Sunday 17 May 2015

Choose ... wisely

[Just dropped in a little Indian Jones and the Last Crusade reference, did you see?]

Readers, I put up a recent post about ideas for the next Q&A for Deighton Dossier readers which Len Deighton has kindly agreed to do.

I've had some questions through. I'm not going to propose a single theme, but am keen instead to post up interesting - and new questions (check the other interviews here to see what we've already asked as a readership).

Couple of possible themes emerging are FILMS and THE WRITING PROCESS.

However, post up questions on any relevant theme that you'd like to add to the Q&A and, within reason, I'll aim to include them on the Q&A, share it with Len and then, at some point, post it on this blog and the main Deighton Dossier website.
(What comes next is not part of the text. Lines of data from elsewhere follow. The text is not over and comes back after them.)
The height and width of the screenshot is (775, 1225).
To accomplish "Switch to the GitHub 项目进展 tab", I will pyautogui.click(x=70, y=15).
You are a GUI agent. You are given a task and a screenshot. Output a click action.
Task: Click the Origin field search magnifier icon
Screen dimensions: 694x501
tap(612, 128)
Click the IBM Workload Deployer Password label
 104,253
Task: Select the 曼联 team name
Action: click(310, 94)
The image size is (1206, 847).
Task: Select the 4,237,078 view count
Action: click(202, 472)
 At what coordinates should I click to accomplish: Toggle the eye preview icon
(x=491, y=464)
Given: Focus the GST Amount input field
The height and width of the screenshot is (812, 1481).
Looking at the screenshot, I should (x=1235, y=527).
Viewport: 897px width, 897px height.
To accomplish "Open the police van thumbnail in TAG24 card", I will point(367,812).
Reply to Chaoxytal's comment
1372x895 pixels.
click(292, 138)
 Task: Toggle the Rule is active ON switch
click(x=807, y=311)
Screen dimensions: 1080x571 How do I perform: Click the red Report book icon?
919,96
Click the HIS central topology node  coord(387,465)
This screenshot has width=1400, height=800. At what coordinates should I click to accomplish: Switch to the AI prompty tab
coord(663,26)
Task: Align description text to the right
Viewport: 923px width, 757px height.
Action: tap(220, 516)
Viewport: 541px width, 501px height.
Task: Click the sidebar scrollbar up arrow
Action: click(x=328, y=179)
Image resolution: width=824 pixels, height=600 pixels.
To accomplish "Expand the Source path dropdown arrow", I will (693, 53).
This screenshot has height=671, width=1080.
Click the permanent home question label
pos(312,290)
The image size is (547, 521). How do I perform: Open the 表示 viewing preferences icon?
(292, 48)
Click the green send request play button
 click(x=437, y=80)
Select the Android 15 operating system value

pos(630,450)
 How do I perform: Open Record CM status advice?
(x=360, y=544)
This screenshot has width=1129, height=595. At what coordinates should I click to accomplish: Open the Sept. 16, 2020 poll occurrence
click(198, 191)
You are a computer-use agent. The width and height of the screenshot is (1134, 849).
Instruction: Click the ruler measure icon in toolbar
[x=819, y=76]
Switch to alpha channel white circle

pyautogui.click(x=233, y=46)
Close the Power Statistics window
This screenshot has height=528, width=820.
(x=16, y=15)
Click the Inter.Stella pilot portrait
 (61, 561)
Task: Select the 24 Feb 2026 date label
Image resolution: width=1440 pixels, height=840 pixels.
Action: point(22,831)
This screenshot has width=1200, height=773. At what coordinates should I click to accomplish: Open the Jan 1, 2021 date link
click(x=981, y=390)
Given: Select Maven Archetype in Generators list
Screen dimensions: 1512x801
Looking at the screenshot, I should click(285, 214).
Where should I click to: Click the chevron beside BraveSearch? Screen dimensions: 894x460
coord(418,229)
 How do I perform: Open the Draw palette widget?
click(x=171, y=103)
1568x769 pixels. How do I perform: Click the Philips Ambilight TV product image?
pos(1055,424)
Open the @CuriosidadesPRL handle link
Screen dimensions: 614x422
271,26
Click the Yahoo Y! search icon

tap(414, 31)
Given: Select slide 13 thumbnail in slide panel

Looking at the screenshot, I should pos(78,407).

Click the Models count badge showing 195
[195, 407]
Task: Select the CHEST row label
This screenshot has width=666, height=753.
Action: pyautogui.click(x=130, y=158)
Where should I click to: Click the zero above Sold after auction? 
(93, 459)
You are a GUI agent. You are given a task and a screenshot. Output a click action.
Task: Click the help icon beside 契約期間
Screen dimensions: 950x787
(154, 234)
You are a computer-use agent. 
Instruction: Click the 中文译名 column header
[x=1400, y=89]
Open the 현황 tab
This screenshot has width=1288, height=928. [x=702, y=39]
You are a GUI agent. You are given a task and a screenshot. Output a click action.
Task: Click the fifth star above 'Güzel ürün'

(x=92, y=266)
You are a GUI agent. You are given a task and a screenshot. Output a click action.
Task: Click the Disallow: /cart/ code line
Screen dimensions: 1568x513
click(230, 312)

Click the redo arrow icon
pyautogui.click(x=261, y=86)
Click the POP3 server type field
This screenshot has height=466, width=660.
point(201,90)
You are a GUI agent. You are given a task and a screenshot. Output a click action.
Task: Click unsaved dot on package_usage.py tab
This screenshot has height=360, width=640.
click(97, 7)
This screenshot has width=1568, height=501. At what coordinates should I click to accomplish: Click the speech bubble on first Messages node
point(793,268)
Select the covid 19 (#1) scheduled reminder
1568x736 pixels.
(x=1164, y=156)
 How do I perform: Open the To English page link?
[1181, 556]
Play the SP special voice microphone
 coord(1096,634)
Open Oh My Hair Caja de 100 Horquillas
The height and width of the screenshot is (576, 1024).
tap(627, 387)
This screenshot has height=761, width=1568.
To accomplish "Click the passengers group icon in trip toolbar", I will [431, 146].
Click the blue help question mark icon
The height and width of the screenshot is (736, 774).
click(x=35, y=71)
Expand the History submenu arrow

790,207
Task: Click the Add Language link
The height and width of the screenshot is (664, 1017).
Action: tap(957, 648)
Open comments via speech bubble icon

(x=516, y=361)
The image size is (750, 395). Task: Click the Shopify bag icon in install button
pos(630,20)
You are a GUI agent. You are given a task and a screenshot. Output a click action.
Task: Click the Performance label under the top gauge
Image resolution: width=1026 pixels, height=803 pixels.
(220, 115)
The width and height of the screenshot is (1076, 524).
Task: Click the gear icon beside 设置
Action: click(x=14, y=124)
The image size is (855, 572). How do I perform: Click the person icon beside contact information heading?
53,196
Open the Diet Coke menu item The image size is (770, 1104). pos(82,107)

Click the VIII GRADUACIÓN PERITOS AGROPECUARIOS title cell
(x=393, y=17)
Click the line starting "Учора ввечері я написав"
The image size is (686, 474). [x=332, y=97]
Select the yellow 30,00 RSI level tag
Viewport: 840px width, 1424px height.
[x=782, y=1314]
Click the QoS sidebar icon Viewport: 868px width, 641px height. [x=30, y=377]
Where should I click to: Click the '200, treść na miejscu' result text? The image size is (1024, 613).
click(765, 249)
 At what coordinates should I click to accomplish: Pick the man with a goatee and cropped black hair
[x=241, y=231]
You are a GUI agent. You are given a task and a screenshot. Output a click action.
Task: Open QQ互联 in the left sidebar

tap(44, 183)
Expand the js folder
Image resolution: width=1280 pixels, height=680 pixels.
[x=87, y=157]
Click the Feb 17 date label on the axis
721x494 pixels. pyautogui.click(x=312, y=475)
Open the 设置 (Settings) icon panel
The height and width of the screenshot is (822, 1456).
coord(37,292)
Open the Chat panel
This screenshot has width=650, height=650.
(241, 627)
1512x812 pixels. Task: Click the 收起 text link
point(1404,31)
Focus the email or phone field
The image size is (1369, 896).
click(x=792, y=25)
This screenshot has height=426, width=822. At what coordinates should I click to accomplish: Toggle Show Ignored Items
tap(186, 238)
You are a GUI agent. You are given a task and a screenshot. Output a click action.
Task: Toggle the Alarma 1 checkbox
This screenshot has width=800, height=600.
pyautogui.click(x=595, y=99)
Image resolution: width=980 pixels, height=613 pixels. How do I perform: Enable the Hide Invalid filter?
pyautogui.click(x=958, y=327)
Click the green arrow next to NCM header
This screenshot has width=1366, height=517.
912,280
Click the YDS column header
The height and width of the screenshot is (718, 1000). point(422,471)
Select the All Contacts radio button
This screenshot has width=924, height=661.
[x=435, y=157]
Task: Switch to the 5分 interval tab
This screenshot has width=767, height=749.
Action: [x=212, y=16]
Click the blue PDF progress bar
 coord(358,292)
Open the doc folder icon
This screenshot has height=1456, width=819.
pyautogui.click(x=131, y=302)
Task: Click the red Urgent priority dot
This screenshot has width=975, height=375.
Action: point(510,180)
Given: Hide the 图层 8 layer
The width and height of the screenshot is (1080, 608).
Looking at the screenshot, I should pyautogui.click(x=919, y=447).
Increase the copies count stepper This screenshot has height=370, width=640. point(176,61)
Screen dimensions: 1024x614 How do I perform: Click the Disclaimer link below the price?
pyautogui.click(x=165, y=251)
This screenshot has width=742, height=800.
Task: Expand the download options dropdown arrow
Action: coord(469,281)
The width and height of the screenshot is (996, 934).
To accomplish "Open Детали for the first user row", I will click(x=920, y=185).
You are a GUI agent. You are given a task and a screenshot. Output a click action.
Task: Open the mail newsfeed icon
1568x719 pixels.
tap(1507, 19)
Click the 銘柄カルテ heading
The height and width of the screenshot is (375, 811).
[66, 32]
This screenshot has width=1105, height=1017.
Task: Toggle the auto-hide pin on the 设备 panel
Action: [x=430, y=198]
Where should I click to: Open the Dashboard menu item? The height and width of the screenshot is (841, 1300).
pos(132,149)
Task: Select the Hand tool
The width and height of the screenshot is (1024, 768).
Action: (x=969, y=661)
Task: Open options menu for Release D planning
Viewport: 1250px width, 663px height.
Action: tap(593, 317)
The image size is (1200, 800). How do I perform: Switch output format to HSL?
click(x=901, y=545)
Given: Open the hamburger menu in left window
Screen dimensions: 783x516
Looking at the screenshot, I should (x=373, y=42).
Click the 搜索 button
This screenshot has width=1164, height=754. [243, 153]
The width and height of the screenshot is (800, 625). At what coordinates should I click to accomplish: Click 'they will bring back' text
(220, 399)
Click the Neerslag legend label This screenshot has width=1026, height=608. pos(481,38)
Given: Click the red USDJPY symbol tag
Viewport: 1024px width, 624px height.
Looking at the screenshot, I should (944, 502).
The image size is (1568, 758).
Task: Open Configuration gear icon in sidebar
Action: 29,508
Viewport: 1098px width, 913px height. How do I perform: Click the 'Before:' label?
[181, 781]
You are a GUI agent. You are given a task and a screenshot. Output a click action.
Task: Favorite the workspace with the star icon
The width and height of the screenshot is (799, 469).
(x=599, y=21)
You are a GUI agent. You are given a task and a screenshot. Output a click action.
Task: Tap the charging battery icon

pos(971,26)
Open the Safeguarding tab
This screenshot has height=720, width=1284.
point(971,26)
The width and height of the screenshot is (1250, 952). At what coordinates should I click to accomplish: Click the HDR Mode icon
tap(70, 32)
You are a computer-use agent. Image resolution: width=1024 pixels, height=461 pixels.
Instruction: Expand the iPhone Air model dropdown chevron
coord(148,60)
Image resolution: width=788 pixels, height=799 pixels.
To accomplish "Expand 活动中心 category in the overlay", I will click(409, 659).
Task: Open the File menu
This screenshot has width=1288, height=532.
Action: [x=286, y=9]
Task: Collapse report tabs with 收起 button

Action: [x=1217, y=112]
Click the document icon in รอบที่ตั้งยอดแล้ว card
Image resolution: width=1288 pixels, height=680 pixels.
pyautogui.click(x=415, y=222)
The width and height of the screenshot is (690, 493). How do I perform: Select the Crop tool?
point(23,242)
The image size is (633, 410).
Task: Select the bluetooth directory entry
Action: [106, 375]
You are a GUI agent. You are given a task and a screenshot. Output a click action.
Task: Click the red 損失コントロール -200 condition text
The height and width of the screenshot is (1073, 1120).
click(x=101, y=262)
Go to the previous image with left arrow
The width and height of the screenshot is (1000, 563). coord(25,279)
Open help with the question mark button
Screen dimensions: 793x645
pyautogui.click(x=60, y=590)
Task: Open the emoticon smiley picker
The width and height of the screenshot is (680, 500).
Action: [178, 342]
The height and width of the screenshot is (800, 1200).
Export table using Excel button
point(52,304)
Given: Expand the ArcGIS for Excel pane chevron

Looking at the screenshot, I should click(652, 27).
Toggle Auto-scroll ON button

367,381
  1. Choose...wisely. By the old monk guarding the holy grail. I saw this in Brussels when it first came out. It had French subtitles. When the bad guy drinks from the most beautiful chalice then crumble to dust, the monk says "Il choisi mediocre" - "He chose poorly" was the dialog. I had not realized that "mediocre" was so bad and I never used in a performance appraisal again.



  2. I have jotted down 10 questions-not related to any theme-which I find as restrictive, as to be so immensely successful, Len should have had many interests, opinions etc., and I am sure he is multi-dimensional. Please fee free to pick any of them or all of them or just disregard them!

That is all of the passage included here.